Of the four committees set up by Massoud Barzani and Jelal Talabani, following the agreement of Sari Rash, it is the "committee on the normalisation of the relations between the two parties", which faced the most difficult problems. "Normalisation will be easy as long as there is no question of mixing our "peshmergas" (Kurdish freedom fighters) and our security services", Roj Shawess, speaker of the parliament in Erbil and member of the KDP political bureau, stated, "but mixing armed peoples from both sides could destroy everything".
Aware that they would discredit themselves in the eyes of their American "partners" and the foreign guests invited for the ceremony if they were to postpone or cancel the meeting, Massoud Barzani and Jelal Talabani intervened with their respective delegations, forcing agreement on the agenda of this historical session, largely by postponing discussion of the most delicate problems.
The Washington agreement
The formal session in Erbil, under KDP chairmanship of Roj Shawess, included speeches by Massoud Barzani, Jelal Talabani, and by Mrs Mitterrand, the visiting wife of the former French President. The parliament then ratified the Washington agreement -- the deal concluded in 1998 under American sponsorhip, which is the basis of all present efforts towards reconciliation between the KDP and the PUK. Later, at a parliamentary meeting at Suleimanias Palace Hotel, the speaker was Kemal Fouad, a member of the PUKs political bureau, and again both Jelal Talabani and Massoud Barzani took the floor. While the two leaders were conciliatory in their speeches, the general atmosphere was cold. Most of the MPs had not met for eight years, and it was clear distrust was running high. The parliament was supposed to take up the issue of drafting a federal constitution, prepared by KDP experts and modified by a joint KDP-PUK committee, but this was shelved for a separate meeting, apparently a move designed to avoid provoking the ire of Turkey.

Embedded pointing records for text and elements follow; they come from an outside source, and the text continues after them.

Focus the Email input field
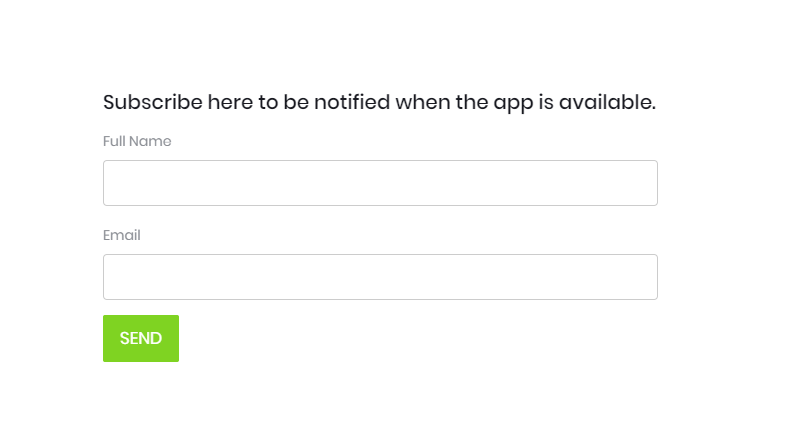The width and height of the screenshot is (801, 434). 380,277
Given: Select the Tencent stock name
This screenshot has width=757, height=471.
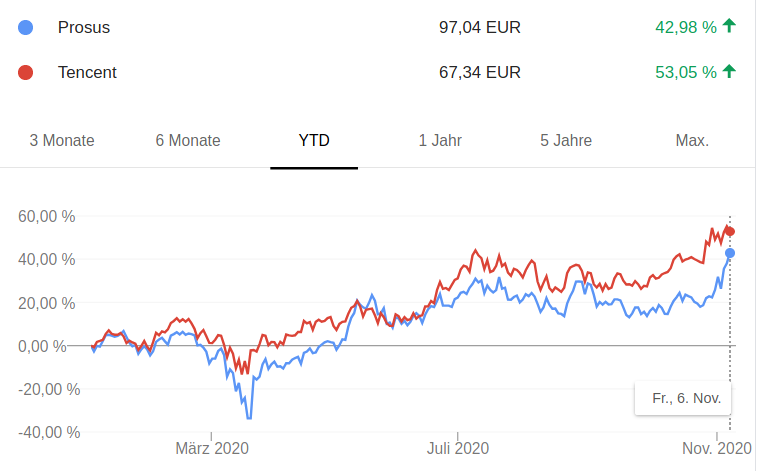Looking at the screenshot, I should tap(88, 72).
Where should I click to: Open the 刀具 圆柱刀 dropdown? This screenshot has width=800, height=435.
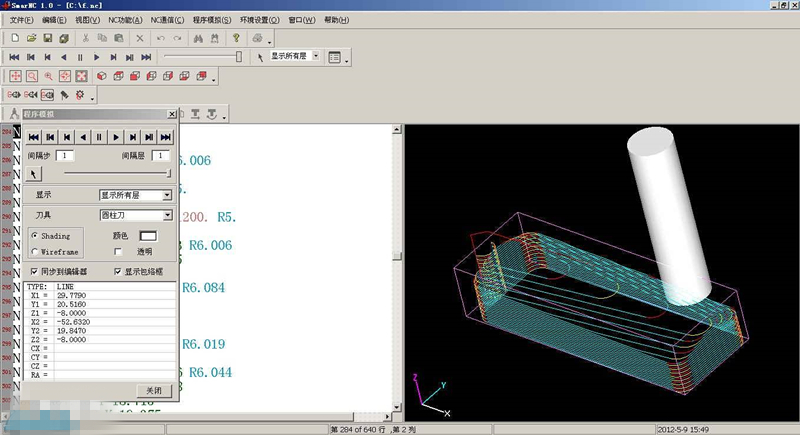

After these largely ceremonial meetings, the Kurdish parliament is supposed to resume working, meeting alternatively in Erbil (for a period of three months) and in Suleimania (for two months). The MPs have a busy agenda: the normalisation, a new electoral law, the new constitution, and the organisation of elections (theoretically within nine months).
A Federal Constitution
The most important issue demanding the attention of the MPs is clearly the drafting of a federal constitution. For once all Kurdish parties agree on the main issue -- federalism: "We are now independent, but we are asking for reunification", says Berham Saleh, Prime Minister of the PUK government in Suleimania; "If Iraq is to be united, federalism is the only solution". These ideas are shared by the KDPs Roj Shawess, who also lays down some conditions: "We cannot give up what we have -- near independence -- without guarantees... We are a "region" but we are ready to join together again on certain conditions. However the Kurdish people are not ready to accept being ruled as we were ruled before. We will ask for a federal system with international guarantees".
Anxious "not to leave things for after "the change" (of regime in Bagdad), because then the train might leave us behind", Massoud Barzani was keen to discuss "what kind of Iraq we foresee in the future, and what, he felt, the Kurds should have". The result is a document of 15 pages which describes precisely how relations between the Kurdish region and the central government should be.
The first item of the "General principles of Federalism for Iraq" states that
- Iraq is a federal state with a republican, democratic, parliamentarian and multi-party system called the Federal Republic of Iraq. It consists of two regions:
1 The Arab region, which includes the middle ans southern parts of Iraq along with province of Mosul, Nineveh, in the north, excluding some of its districts as mentioned in item 2.
2 The Iraqi Kurdistan region, that includes the provinces of Kirkuk, Suleimania, and Erbil within the administrative boundaries in place prior to 1968 and the province of Dohok and the districts of Akkra, Sinjar and Sheikhan and the sub-district of Zimar in the province of Nineveh, the districts of Khanakin and Mandili in the province of Diyala, and the district of Badra in the province of Al-Wasit.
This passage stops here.